Pope Francis’ call for legal acceptance of #same-sex relationships has raised both hope and worries among #LGBTQ Catholics.
“What we need certainly to create is a civil union law,” the pontiff said in “Francesco,” an upcoming documentary from Russian American filmmaker Evgeny Afineevsky. “That way, these are typically legally covered. I stood up for that.”

The remarks are a departure from earlier church messaging. Inside the last book, “Memory and Identity,” Pope John Paul II suggested same-sex marriage was “part of an innovative new ideology of evil.”
In 2003, Cardinal Joseph Ratzinger, who later became Pope Benedict XVI, wrote that respect for gays and lesbians “cannot lead in any solution to the approval of homosexual behavior or even to legal recognition of homosexual unions.”

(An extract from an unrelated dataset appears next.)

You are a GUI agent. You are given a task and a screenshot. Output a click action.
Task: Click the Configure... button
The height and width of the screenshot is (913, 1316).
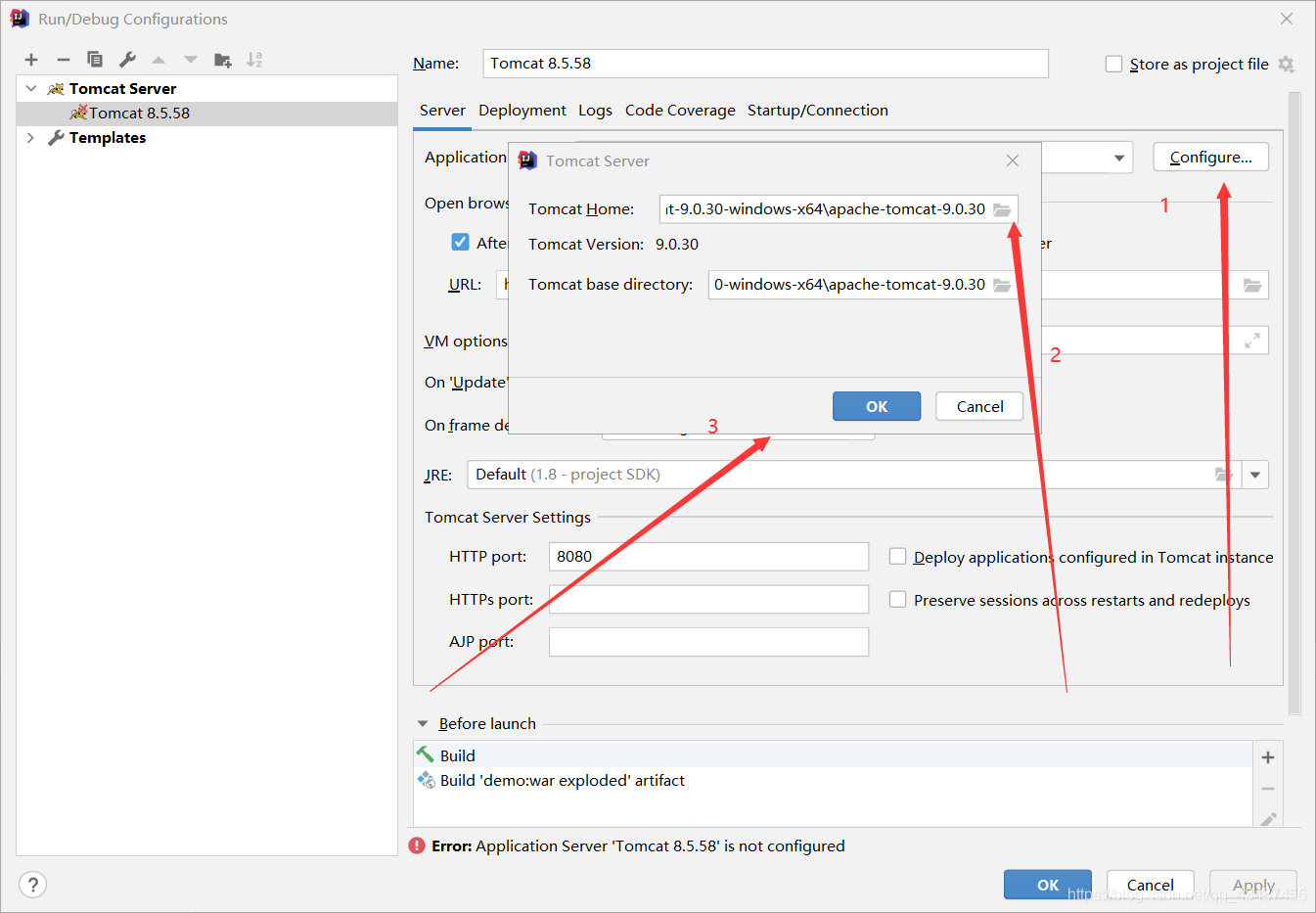tap(1210, 158)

“Legal recognition of homosexual unions or placing them on a single level as marriage will mean not only the approval of deviant behavior,” Ratzinger wrote, “but would also obscure basic values which fit in with the normal inheritance of humanity.” It has not been long ago that African Americans and Whites could intermarry. At that time, some Whites believed that Blacks would destroy the white race. Now, we see that the Pope is making a bold statement. Why are some people concerned about others’ marriage when their marriage ends in divorce because of an unfaithful partner who may be practicing deviant behavior with an individual of a different gender or that same-gender, which leads to adultery? Why get in other people’s business if your business is not perfect? Who gives a person the right to tell others who to love when your Christian bible say, “save yourself”? What would G-d say about one’s prejudice toward a sister or brother who may not share the same beliefs? Are we better than the other person because we know scriptures and many times misquote them without knowing the historial context that time in which scripture was written? If we take the scriptures literally, should we be stoning people?There are gay people in our families, pulpits, professional life who are doctors, lawyers, teachers, nurses, firefighter, ministers, essential workers, and in the church serving in every ministry whether known or unkown. There are just questions to think about.